__Given task 1__
In the rows, from the line with "Task: Click Olivia Rodriguez's LinkedIn icon" up to and including the last line, change "LinkedIn" to "Twitter" and keep everything else the same. Leave the pictures out.

AIIDE 2018 - how CherryPi played

Overall, the play of the AIIDE 2018 CherryPi version looks similar to last year’s CherryPi which is still playing on SSCAIT. It still has the devastating ling micro, and it still prefers to win games with a flood of low-level units. It still gets melee +1 attack even when +1 carapace seems better. (Do CherryPi’s micro skills make +1 attack better, and if so, how?) Mutalisk micro looks very similar to Tscmoo’s, with mutas individually cautious and clever and collectively lazy and uncoordinated. It can use lurkers, guardians, and ultralisks. I didn’t see defilers, even when they would have been useful.

CherryPi scouts extremely aggressively with its first 2 overlords. They stick near the enemy base and try to poke into every corner, even if the enemy is terran and can shoot them down early. It gets a clear view, which must be useful for its build order switcher. The drawback is that the overlords often die young.

I think this CherryPi looks beatable. It doesn’t have SAIDA’s wide knowledge of action and reaction. It doesn’t have Steamhammer’s knowledge of how to react to LastOrder’s excessive static defense (but usually wins anyway with a zergling flood). It sometimes ignores undefended enemy bases, preferring to attack into the enemy’s strength—or even to wait idly. Game 31245 versus Iron shows it sticking with gas units and failing at macro; it forgot its love of zerglings. It doesn’t know whether it is ahead or behind, and it doesn’t realize that when it is maxed and owns the map, it ought to attack regardless of losses. It’s strong and tricky, but it also makes mistakes. I think next year’s version had better be improved if they don’t want to be overtaken.

Here are the names of the build orders that CherryPi recorded itself as playing in its opponent learning files. One of CherryPi’s major advertised features is a learned build order switcher that can switch to a new build order on the fly. It recorded 103 build order wins/losses for each opponent (except a couple with fewer), and 103 rounds were played, so these appear to be opening build orders only rather than all build orders tried throughout each game. Presumably the openings reflect CherryPi’s intentions when it started the game. It may not have followed the initial build order to its end.

(Word and element location rows)
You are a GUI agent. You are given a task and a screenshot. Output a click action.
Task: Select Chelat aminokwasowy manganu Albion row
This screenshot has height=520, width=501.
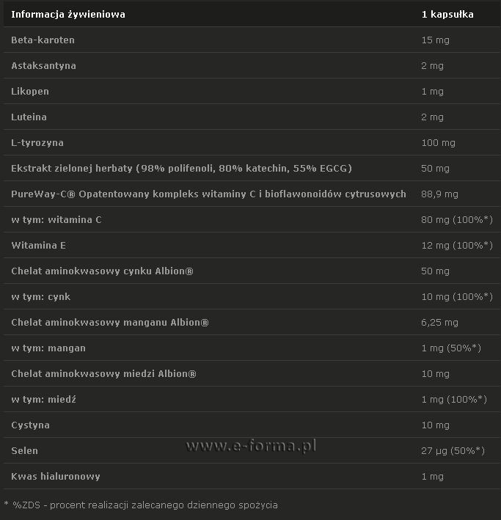point(252,323)
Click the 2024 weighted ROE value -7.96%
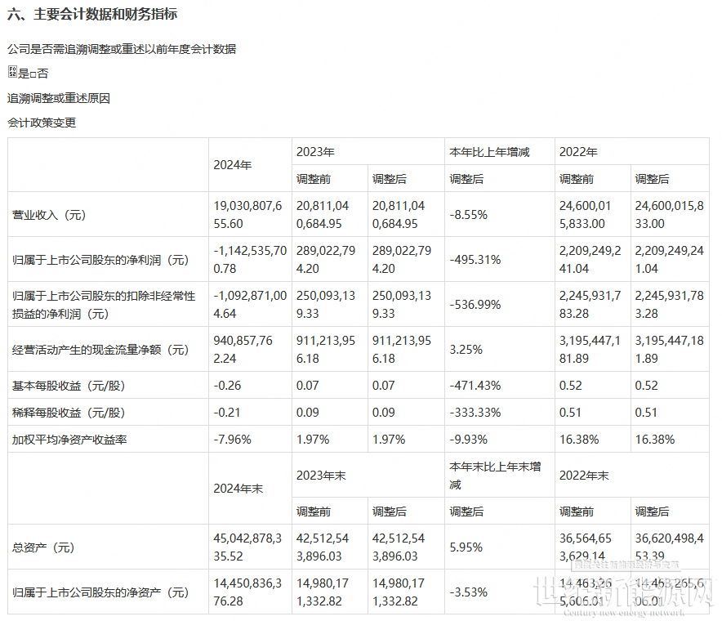This screenshot has height=621, width=722. 233,440
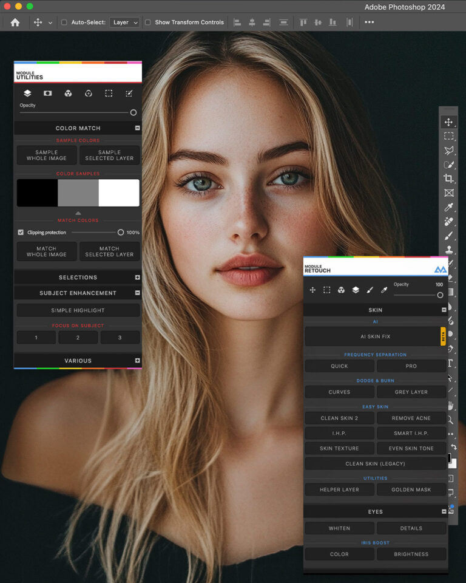Select the Eyedropper tool in toolbar

point(448,207)
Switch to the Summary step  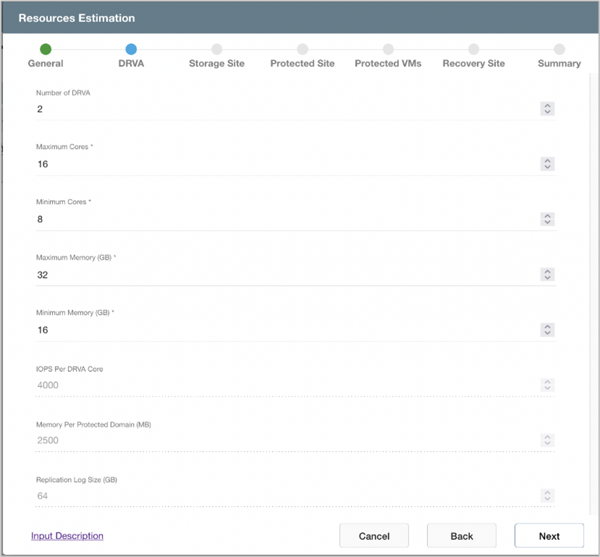(x=559, y=49)
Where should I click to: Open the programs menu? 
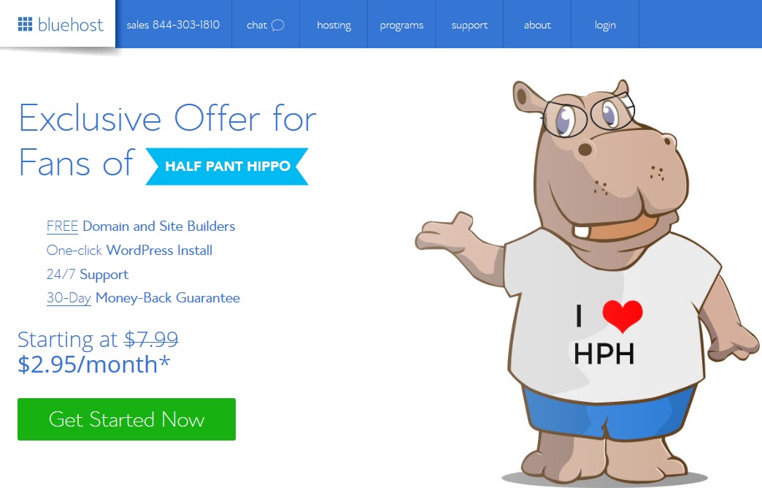[x=401, y=25]
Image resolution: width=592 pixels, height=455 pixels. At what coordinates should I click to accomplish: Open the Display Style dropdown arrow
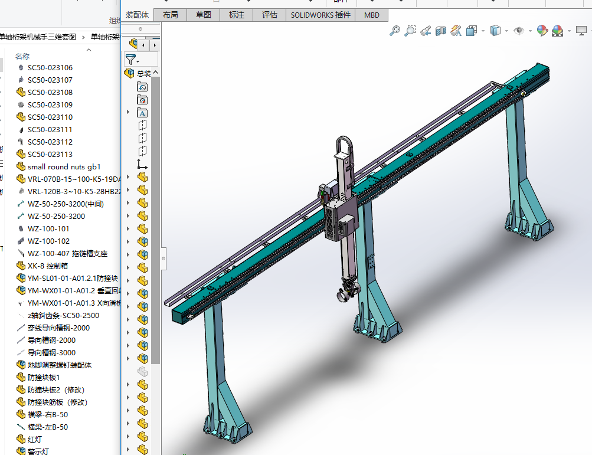pyautogui.click(x=506, y=31)
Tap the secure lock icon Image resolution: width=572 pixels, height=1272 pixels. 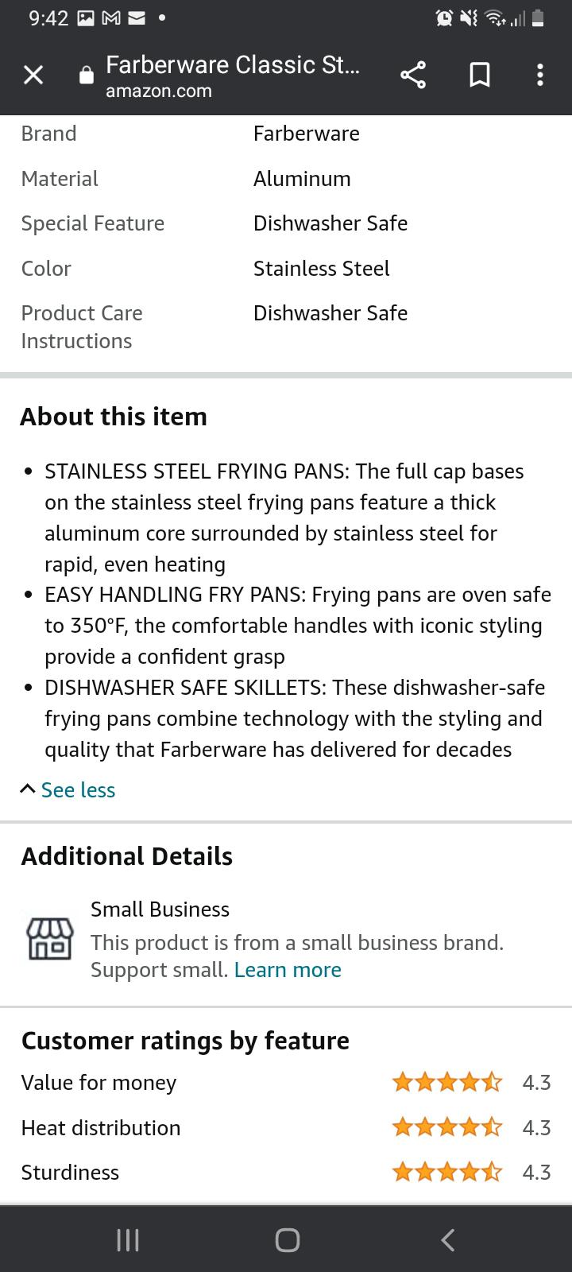(87, 76)
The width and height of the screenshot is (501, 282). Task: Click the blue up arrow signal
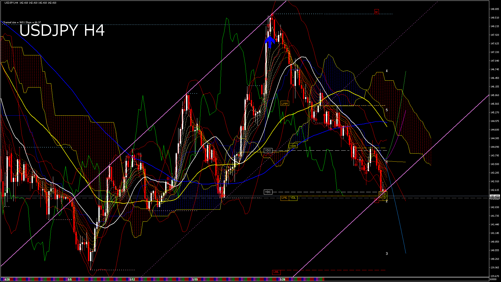click(270, 42)
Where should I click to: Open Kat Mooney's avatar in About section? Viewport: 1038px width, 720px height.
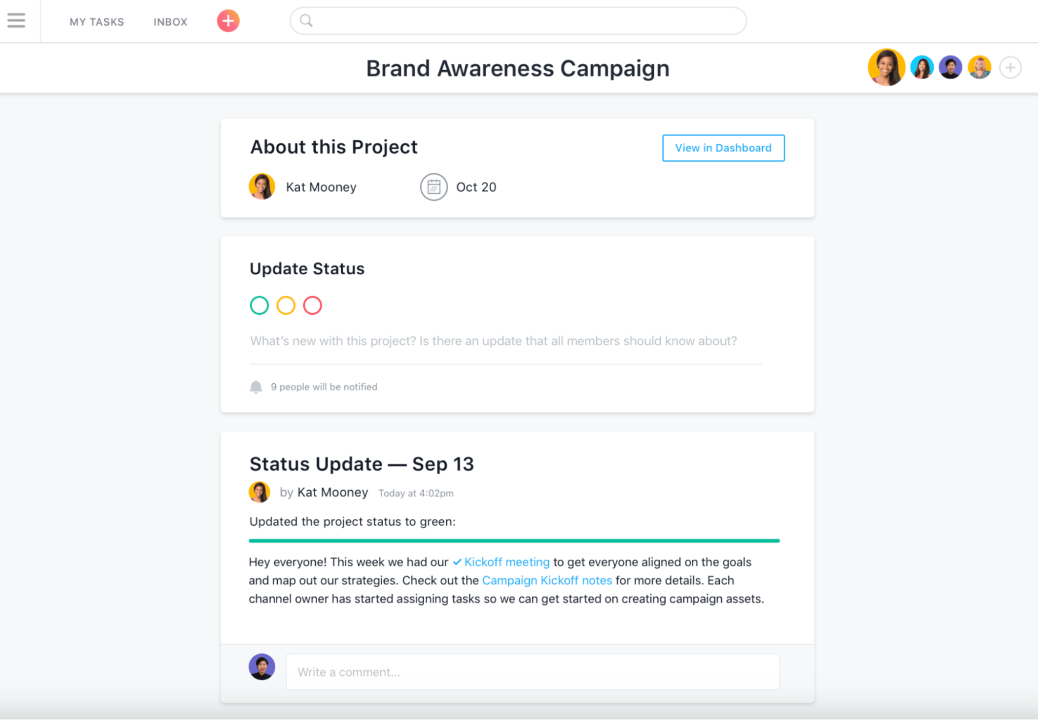point(262,186)
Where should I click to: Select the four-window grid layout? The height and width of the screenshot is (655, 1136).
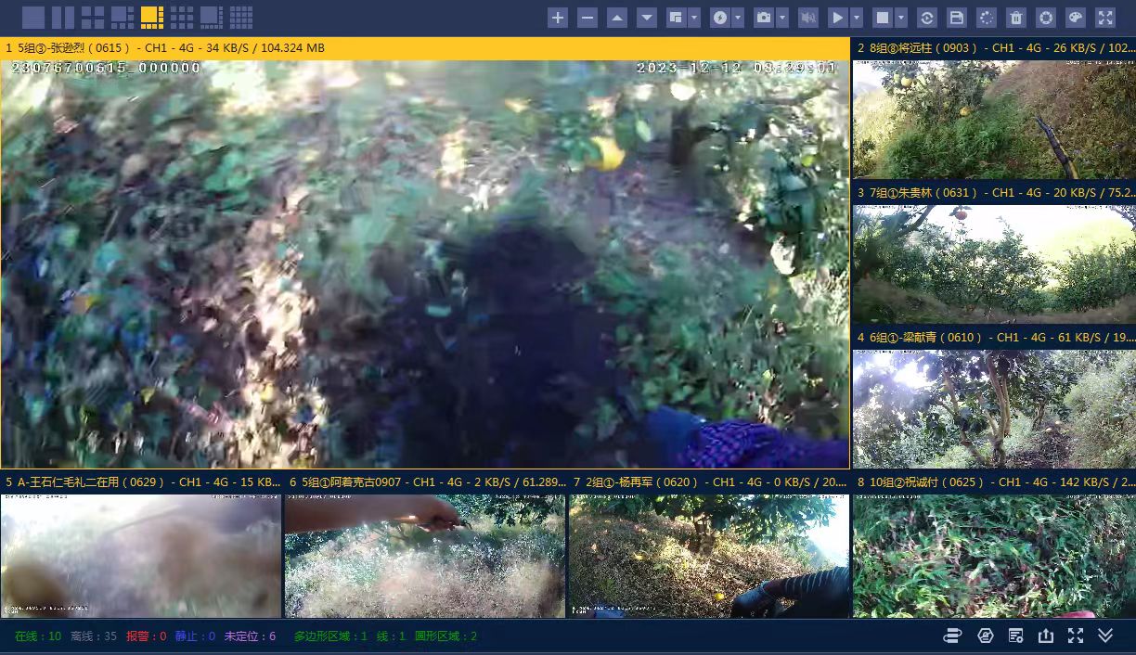click(x=93, y=17)
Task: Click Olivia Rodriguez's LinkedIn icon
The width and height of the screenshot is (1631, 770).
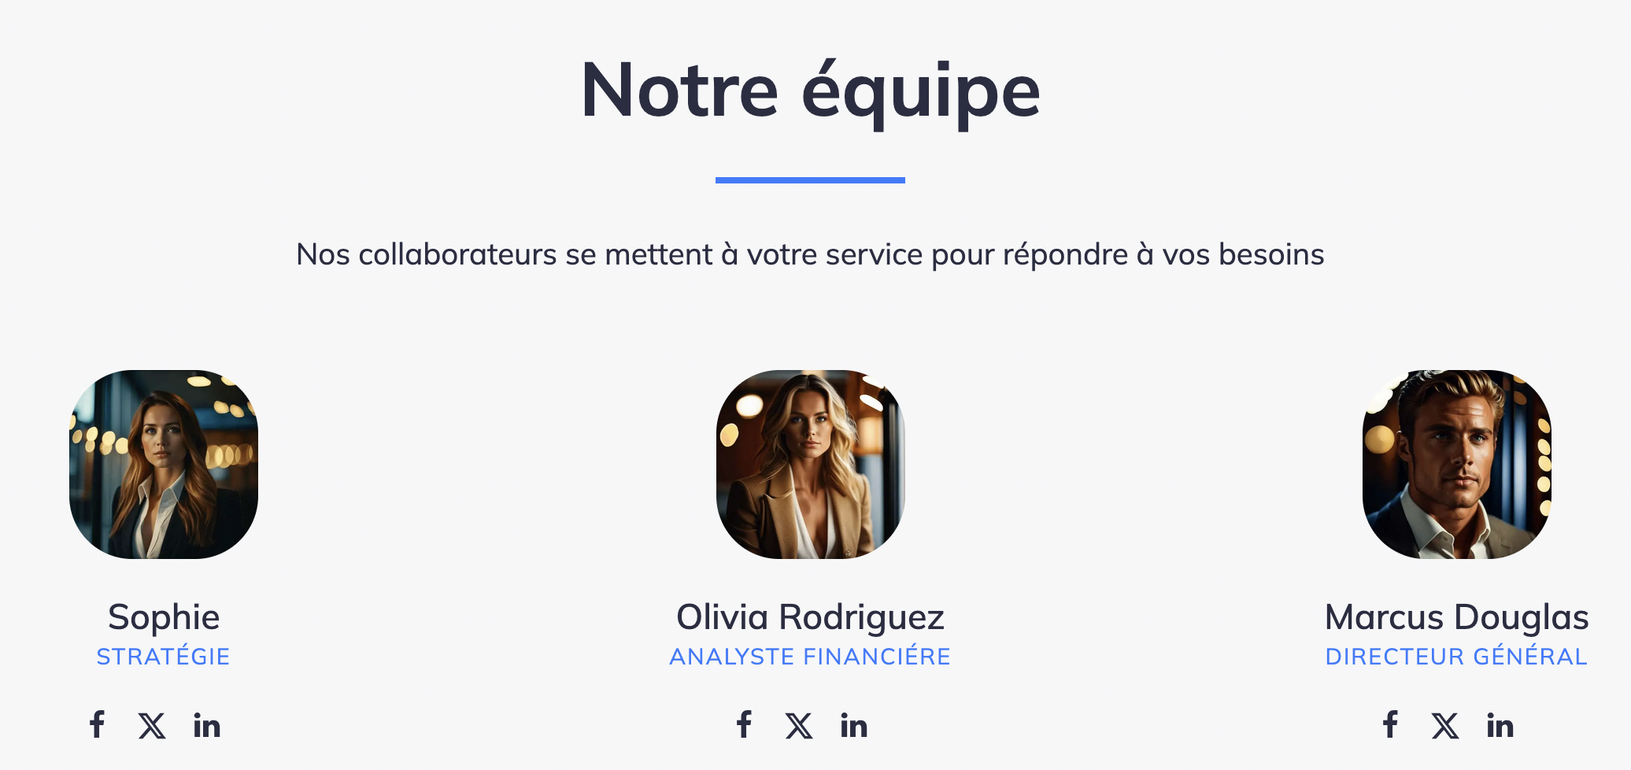Action: [854, 725]
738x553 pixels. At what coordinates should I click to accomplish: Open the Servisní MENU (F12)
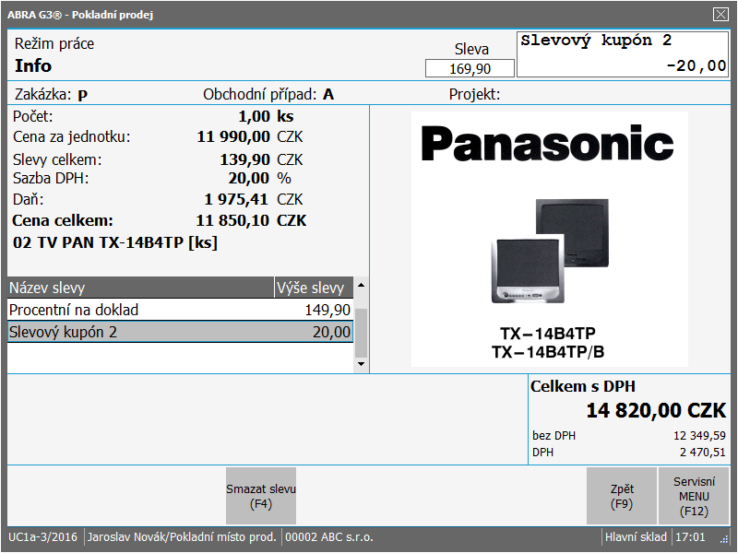693,496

__Given task 2__
Write out the CherryPi text from "Here are the" up to and including "to its end." word for word.

__Exercise response 1__
Task: Click Olivia Rodriguez's Twitter icon
The width and height of the screenshot is (1631, 770).
Action: [854, 725]
738x553 pixels. At what coordinates should I click to accomplish: Open the Servisní MENU (F12)
693,496

__Exercise response 2__
Here are the names of the build orders that CherryPi recorded itself as playing in its opponent learning files. One of CherryPi’s major advertised features is a learned build order switcher that can switch to a new build order on the fly. It recorded 103 build order wins/losses for each opponent (except a couple with fewer), and 103 rounds were played, so these appear to be opening build orders only rather than all build orders tried throughout each game. Presumably the openings reflect CherryPi’s intentions when it started the game. It may not have followed the initial build order to its end.